Pemerintah merekrut juru ukur dari Tentara Nasional Indonesia. Pelibatan personil militer ini dilakukan untuk mengejar target sertifikasi 5 juta hektare lahan pada tahun ini. Kata Menteri Agraria dan Tata Ruang/Badan Pertanahan Nasional Sofyan Djalil, ada tambahan 4 ribu personel juru ukur dari tenaga kontrak dan TNI yang telah dilantik. Menteri tak menjelaskan dari ribuan orang itu berapa banyak yang berasal dari militer.
Pelibatan personel militer ini menuai protes dari sejumlah pegiat agraria juga kemanusiaan. Pasalnya dalam sejumlah konflik lahan, pelibatan aparat seperti TNI malah berujung pada kekerasan. Catatan Konsorsium Pembaruan Agraria, TNI berada di peringkat ketiga sebagai pelaku kekerasan dengan latar belakang konflik agraria. Setidaknya ada 16 kasus yang melibatkan TNI.

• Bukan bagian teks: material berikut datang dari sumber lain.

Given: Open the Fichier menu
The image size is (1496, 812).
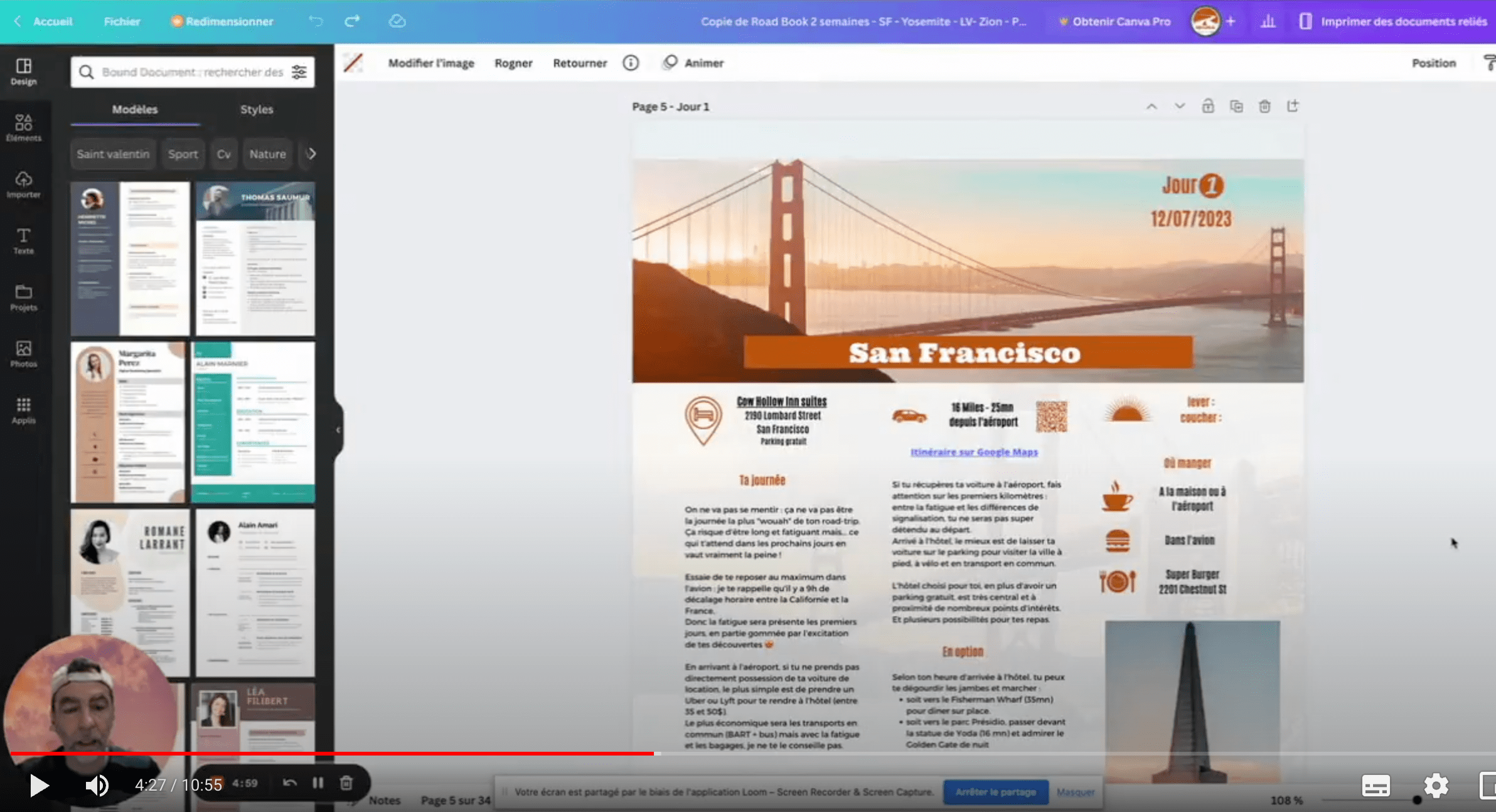Looking at the screenshot, I should [122, 21].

Pemerintahan di kabinet kerja sepatutnya belajar dari masa lalu. Ketika era orde baru berkuasa, nyaris di semua lini aparat TNI dilibatkan dalam urusan sosial kemasyarakatan. Dari mulai menjadi kepala daerah sampai mengurusi olah raga yang tak ada kaitannya dengan masalah pertahanan negara. Dwi fungsi begitu istilahnya pada saat itu.
Catatan organisasi hak asasi manusia Setara ada lebih dari 30 nota kesepahaman antara kementerian lembaga dengan TNI. Padahal UU TNI sudah menyebutkan pelibatan tentara dalam tugas selain perang harus berdasarkan kebijakan dan keputusan politik negara. Ini artinya pelibatan TNI tanpa surat keputusan dari presiden sebagai tindakan ilegal. Sepatutnya pemerintah tak melibatkan militer dalam urusan di luar tugas pokoknya, menegakkan dan mempertahankan keutuhan negara.